D’autant qu’un effort de développement et de construction d’une solution similaire au Dutch Boy du film pourrait bien provoquer des dommages collatéraux et avoir, dans la réalité, un effet contraceptif dans les domaines de la recherche. Le Dutch Boy pourrait bien anéantir la naissance d’autres ambitions. Il pourrait bien tuer l’exploration spatiale. En effet, dans le film Geostorm, rien ne semble exister au-delà de l’orbite terrestre. Les navettes spatiales ont la taille de gros avions d’affaires et le maillage des satellites de contrôle climatique apparaît comme une frontière qu’il est bien difficile à traverser pour l’humanité. Toute concentrée sur la résolution technologique des enjeux climatiques dont elle est en grande partie à l’origine, l’humanité semble avoir perdu ses rêves d’espace… Pire, les manigances partisanes qui agissent dans le film cherchent désespérément à maintenir des équilibres géostratégiques d’un autre temps : le nôtre ! 

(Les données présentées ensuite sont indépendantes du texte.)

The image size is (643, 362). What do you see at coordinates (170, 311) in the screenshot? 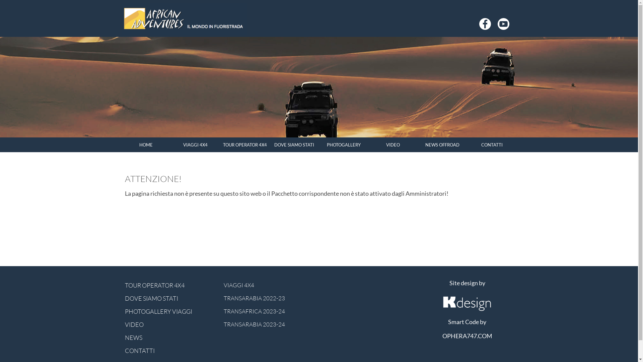
I see `'PHOTOGALLERY VIAGGI'` at bounding box center [170, 311].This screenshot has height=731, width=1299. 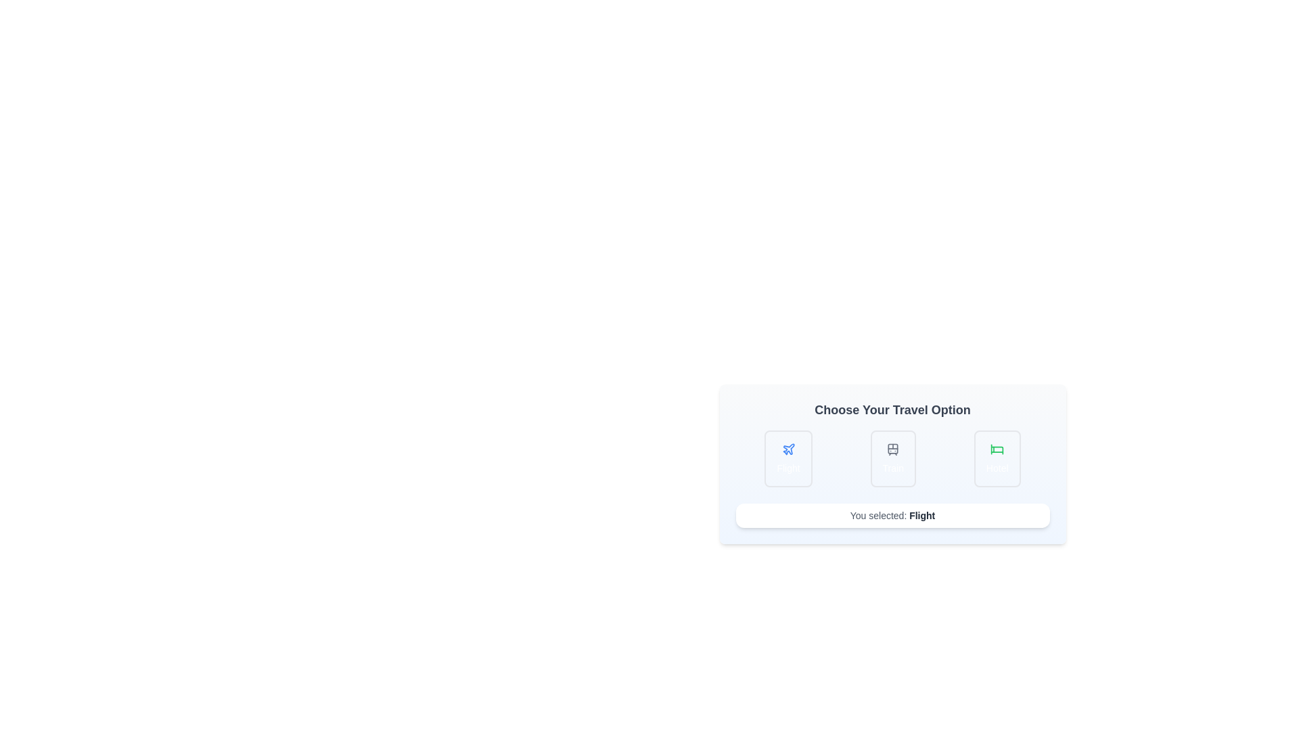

En définitive, le film Geostorm pose une question éthique : celle de la place de l’humanité dans le vaisseau spatial Terre, celle du rôle de cette même humanité dans l’agencement subtil qu’est l’écosystème planétaire. Ainsi, l’humanité peut-elle continuer à se comporter en enfant gâté qui agit sans tenir compte du milieu qui lui a donné naissance, sans tenir compte du fait désormais établi que cette Terre est un système clos aux ressources limitées ? L’humanité peut-elle s’octroyer le droit à un pouvoir technologique quasiment surhumain qui l’affranchirait des lois de la nature ? Cet enthousiasme lui faisant d’oublier ne serait-ce que la complexité un système qu’est un climat planétaire… cet orgueil pouvant déclencher des conséquences pires que les causes qui ont été à l’origine de son action ? Ou bien l’humanité doit-elle s’imposer une frugalité nécessaire pour permettre à toutes les formes de vie de s’épanouir à la surface de la planète, quitte à réduire drastiquement son propre niveau de vie ? Y a-t-il une réponse modérée à ces questions ?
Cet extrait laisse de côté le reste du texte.